Each of us can do our part to maintain the quality of the water by managing our septic systems properly and by avoiding the use of products containing phosphorus (detergents and cleaners), nitrogen (fertilizers) and toxins (pesticides). We also need to minimize shoreline disturbance to reduce erosion and soil runoff into the water and to minimize the chance of introducing invading aquatic species by taking precautions when boats and related gear are launched into the lake.
Shorelines - The
Ribbon of Life
There are a number of measures that we as cottagers can take to protect our shoreline. This ‘littoral’ zone includes the water and the land where they meet along the water’s edge. This area is called the fragile ribbon of life because it is the area of the lake where the fish spawn, water birds nest and food is available for many species.
A) Leaving 30’ of natural vegetation back from the water. This natural vegetation is achieved by measuring 30’ and doing nothing. What grows in is “natural”. This vegetation acts as a filter for runoff which may contain nutrients (good for plants and people but bad for water quality) from septic beds, fertilizer and compost. Even a well maintained septic may not filter out all phosphates and nitrates that can lead to algal growth.

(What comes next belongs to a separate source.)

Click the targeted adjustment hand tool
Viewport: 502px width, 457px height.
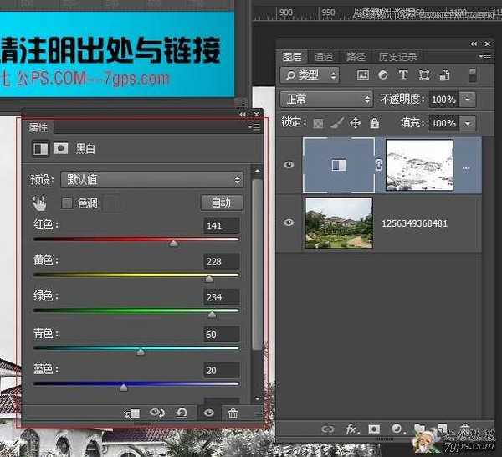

B) If you must have a lawn beyond the 30’ mark, use native grasses which require no fertilizer. Fertilizer adds significant quantities of phosphates and nitrates to your property even if only used once yearly. Leaving the lawn unmowed will soon allow native grasses and wildflowers to infiltrate. These are adapted to our environment and require no fertilizer. You will be delighted by some of the plants that spring up and bloom - the birds do the landscaping as they fly over and drop seeds.
C) Keep 30’ of shoreline into the water as natural as possible, leaving fallen tree limbs and debris to remain and water plants to grow. Limit the size of your swimming area or beach.
D) Do not change the shoreline by adding rock walls, sand beaches, fixed docks, or using wake-causing boats, all of which destroy the natural shoreline which sustains a large portion of life for fish, birds and mammals. Canada Fisheries and Oceans recommends a 25% gradual slope. A gentle slope cushions the effects of the artificial wave action of passing boats.